Today is Blog Action Day and the topic for the year is water. Access to fresh water is an increasing problem around the world as the combination of increasing population and climate change leave more people without it. Many people get their fresh water from glacial runoff or from aquifers, and the one is melting away and the other is being drained.

Of course there is no shortage of water in the world. There isn’t even a shortage of fresh water. The problem is one of getting the fresh water where the people are; moving people somewhere else is mostly infeasible.

Jerry Pournelle had a series of short stories in the ’70s which involved moving icebergs to get fresh water for irrigation. I always thought that was a great idea. You would have these huge icebergs slowly moving across the oceans. Unfortunately, I don’t think it pans out. Icebergs are really heavy to move around the ocean, and moving them outside of the ocean is impossible. Any place you can move an iceberg, you have plenty of water; it’s just not fresh. The energy it takes to move an iceberg would be more efficiently used doing desalination. Pournelle’s stories weren’t completely crazy when it wrote them, but desalination technology has come a long way, and the physics of moving an iceberg is never going to change.

The successful use of desalination in places like the United Arab Emirates and Israel shows that the problem of access to fresh water is one of energy and infrastructure. It’s not really a typical scarce resource problem. The problem for the world is the large number of poor people with decreasing fresh water supplies. Transporting water is expensive and requires a lot of infrastructure work, particularly if you have to do it uphill. Poor people have no money to spend on doing it. Nobody is likely to do it for them.

The most efficient way to get people water is likely going to be to significantly increase reuse, and to shift agriculture to areas where water can be provided more cheaply. Increasing reuse also requires infrastructure, but it’s cheaper to build than long pipelines. Shifting agriculture has its own set of issues, but it’s likely to be easier to move food than to move people.

The last thing I have to say about water concerns privatization. There is no substitute for water, and it is needed daily, so people will pay any price to get it. Creating alternative water distribution mechanisms is extremely expensive, and to my knowledge has never been done.
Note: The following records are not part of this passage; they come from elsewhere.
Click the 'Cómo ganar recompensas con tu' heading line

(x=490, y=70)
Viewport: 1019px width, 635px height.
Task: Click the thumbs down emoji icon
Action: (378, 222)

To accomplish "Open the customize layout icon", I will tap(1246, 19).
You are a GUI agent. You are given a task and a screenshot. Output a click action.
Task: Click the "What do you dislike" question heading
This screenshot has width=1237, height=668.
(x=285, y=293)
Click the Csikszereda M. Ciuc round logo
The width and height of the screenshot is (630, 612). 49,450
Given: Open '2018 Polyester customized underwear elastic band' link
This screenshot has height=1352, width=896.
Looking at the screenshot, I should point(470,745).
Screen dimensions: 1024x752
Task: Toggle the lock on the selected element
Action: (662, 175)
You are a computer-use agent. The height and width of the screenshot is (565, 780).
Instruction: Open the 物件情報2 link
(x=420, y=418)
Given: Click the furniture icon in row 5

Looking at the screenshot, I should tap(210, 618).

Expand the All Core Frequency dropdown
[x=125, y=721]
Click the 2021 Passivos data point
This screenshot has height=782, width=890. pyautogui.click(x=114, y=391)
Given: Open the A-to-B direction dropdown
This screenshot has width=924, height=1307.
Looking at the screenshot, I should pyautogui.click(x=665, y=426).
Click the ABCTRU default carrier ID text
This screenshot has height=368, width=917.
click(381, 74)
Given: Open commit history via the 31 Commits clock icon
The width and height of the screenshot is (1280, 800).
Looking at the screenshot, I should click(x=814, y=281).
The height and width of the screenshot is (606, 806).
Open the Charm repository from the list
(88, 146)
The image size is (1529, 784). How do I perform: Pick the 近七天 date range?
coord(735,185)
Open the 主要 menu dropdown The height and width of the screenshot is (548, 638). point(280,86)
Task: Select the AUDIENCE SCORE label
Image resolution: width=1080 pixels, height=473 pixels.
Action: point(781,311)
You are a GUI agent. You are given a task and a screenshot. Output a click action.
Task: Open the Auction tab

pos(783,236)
Putting a private company in charge of water distribution means granting a monopoly for a price inelastic good to a profit seeking entity. There is an enormous incentive to jack up prices as high as the market will bear, which is to say almost all the money available. There is little incentive to invest heavily in new infrastructure, since the company is already absorbing all the available money. That is admittedly the extreme version of what can happen, but really it can not end well, and in general, when it has been done, it has not ended well. Privatization can work well when it creates a competitive market. Water distribution is never a competitive market. Of course there are roles for private companies in the water system, but only in some sort of public/private partnership.


  1. fche said,

    October 15, 2010 @ 12:39 pm

    Re. privatization, could you elaborate in what way you view water as essentially different from electricity? In the latter case, different parts of the overall service (generation / transport / delivery) have been privatized here and there, for better or worse.

  2. etbe said,

    October 15, 2010 @ 1:27 pm

    Electricity can be supplied locally more easily than water. Public Private Partnerships are almost always public costs and private profits. Usually corporations won’t touch major infrastructure projects unless their profits are guaranteed by government mandate. It would be much better to have a government department run in a similar manner to a private company and then let the government take the profits.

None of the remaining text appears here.